Work to be completed — Of the lines below, write out exactly those from the line with "Click the 'Offset" through the line with "Screen dimensions: 908x862", both included, and skip the rest.

Records provided —

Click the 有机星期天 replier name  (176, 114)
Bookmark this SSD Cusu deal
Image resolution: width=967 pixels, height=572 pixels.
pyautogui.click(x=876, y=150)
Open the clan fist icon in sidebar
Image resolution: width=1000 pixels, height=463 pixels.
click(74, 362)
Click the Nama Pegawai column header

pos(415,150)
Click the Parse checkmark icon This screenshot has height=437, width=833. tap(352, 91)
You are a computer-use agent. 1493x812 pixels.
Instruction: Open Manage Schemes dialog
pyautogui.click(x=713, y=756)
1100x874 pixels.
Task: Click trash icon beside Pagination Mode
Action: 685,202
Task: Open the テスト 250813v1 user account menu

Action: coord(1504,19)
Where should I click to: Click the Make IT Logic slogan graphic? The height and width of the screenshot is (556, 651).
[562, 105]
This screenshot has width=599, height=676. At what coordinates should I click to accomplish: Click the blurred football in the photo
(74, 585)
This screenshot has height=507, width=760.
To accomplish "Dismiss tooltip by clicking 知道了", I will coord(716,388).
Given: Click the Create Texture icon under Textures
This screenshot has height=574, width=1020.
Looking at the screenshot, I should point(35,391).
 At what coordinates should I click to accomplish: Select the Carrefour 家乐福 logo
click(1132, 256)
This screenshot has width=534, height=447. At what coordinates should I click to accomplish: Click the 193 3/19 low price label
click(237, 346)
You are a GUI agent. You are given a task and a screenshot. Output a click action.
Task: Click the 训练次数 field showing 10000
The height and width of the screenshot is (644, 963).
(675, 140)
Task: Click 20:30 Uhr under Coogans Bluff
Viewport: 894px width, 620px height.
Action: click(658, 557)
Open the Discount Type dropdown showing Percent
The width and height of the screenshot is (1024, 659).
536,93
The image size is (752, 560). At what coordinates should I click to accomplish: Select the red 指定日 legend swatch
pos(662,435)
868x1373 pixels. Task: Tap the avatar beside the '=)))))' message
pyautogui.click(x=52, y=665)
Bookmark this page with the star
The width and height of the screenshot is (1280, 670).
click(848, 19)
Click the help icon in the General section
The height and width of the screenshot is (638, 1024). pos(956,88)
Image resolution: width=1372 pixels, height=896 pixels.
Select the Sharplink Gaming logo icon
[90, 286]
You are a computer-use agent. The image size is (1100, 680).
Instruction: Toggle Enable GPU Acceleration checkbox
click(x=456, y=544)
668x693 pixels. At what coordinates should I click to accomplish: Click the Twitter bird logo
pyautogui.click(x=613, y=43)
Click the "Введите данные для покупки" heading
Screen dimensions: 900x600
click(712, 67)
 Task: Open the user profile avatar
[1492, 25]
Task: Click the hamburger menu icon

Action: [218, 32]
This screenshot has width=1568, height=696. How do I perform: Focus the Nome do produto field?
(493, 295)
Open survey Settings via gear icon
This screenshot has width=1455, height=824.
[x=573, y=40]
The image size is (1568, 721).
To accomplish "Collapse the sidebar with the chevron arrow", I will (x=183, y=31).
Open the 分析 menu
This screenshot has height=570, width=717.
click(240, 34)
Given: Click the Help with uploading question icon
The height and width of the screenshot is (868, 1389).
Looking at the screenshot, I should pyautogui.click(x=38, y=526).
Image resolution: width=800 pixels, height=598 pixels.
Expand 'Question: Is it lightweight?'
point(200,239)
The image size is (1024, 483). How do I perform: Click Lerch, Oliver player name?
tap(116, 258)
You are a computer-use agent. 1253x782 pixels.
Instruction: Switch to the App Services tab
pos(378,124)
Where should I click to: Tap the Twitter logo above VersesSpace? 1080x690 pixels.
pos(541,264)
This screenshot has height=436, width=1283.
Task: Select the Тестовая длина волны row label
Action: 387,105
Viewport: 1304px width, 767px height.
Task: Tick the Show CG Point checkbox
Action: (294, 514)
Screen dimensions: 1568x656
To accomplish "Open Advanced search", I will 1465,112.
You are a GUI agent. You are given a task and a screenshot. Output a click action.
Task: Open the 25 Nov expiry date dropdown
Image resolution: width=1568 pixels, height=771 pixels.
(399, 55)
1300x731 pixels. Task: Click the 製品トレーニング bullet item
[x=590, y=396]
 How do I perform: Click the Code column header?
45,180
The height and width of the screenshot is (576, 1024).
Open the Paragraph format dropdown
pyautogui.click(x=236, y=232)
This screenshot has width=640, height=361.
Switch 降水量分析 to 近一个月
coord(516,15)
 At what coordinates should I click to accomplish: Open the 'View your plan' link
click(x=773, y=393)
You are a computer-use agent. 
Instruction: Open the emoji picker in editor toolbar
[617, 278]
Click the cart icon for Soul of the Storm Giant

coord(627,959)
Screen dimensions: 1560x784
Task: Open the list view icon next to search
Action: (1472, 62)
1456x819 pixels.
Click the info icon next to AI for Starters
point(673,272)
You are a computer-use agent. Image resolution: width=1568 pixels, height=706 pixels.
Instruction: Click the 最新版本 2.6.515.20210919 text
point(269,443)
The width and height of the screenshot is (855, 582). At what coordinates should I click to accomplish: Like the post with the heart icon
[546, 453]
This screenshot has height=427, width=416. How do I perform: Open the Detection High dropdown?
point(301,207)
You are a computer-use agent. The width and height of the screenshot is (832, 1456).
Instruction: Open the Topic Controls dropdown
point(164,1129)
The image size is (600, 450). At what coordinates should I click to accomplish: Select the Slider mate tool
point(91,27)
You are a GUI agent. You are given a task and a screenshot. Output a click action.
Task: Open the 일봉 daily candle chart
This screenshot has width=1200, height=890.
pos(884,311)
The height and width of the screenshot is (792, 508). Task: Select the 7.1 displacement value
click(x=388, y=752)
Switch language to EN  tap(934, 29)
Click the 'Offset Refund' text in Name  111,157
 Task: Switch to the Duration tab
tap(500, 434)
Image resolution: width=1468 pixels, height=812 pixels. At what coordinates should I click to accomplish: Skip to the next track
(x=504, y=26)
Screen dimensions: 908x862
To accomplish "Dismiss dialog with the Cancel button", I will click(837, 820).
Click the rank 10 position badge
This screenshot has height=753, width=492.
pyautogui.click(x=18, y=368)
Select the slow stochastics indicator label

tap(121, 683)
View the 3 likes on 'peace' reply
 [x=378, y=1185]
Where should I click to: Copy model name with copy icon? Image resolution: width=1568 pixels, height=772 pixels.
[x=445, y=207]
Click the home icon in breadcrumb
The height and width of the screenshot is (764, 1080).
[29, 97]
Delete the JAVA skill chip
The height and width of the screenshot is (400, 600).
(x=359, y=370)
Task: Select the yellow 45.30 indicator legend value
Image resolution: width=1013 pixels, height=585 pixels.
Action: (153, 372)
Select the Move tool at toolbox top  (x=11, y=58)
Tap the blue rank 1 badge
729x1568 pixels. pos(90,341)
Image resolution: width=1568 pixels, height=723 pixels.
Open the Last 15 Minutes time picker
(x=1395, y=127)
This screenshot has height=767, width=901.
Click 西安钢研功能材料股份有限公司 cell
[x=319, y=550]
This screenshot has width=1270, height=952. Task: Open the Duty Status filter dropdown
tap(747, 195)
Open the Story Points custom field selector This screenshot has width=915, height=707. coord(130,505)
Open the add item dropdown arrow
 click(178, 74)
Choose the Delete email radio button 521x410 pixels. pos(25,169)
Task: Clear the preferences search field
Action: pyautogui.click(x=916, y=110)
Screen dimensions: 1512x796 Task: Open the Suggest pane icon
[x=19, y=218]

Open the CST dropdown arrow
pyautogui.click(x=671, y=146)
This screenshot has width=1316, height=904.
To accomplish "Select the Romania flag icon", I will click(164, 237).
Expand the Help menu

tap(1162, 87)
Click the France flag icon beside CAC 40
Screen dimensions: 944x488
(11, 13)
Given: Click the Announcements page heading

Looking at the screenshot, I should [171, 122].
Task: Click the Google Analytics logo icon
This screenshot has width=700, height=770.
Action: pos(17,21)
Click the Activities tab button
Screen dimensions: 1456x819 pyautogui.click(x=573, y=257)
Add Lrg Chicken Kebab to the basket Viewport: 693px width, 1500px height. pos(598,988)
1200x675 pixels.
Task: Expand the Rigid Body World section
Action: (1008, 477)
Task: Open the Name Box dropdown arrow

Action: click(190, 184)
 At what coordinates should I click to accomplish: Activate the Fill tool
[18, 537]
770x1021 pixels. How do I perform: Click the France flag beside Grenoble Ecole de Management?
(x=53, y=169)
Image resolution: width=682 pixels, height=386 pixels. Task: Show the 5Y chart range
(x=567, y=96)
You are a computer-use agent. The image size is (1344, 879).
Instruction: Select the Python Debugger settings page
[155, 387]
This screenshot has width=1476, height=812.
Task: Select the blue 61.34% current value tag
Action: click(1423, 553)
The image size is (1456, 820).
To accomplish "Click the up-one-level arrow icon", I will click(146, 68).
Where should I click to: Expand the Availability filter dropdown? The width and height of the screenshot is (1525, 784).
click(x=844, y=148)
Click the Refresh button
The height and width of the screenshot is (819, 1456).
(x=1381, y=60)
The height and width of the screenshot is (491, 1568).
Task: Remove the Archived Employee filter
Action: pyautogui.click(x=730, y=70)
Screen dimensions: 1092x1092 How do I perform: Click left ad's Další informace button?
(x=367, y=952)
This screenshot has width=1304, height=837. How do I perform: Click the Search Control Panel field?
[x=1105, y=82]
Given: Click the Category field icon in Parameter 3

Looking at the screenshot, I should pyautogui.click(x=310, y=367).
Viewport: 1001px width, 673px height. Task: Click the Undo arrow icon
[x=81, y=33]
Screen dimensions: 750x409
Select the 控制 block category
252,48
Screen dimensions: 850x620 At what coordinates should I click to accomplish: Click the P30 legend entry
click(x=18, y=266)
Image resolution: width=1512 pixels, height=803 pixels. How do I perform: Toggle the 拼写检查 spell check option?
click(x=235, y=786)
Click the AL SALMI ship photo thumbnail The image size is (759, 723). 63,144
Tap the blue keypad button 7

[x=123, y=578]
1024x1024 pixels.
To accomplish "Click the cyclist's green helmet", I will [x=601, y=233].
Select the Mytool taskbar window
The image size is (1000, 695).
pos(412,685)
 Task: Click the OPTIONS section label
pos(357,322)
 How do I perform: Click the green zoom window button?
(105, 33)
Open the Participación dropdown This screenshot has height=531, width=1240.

Output below —
Click the 'Offset Refund' text in Name  111,157
 Task: Switch to the Duration tab
tap(500, 434)
Image resolution: width=1468 pixels, height=812 pixels. At what coordinates should I click to accomplish: Skip to the next track
(x=504, y=26)
Screen dimensions: 908x862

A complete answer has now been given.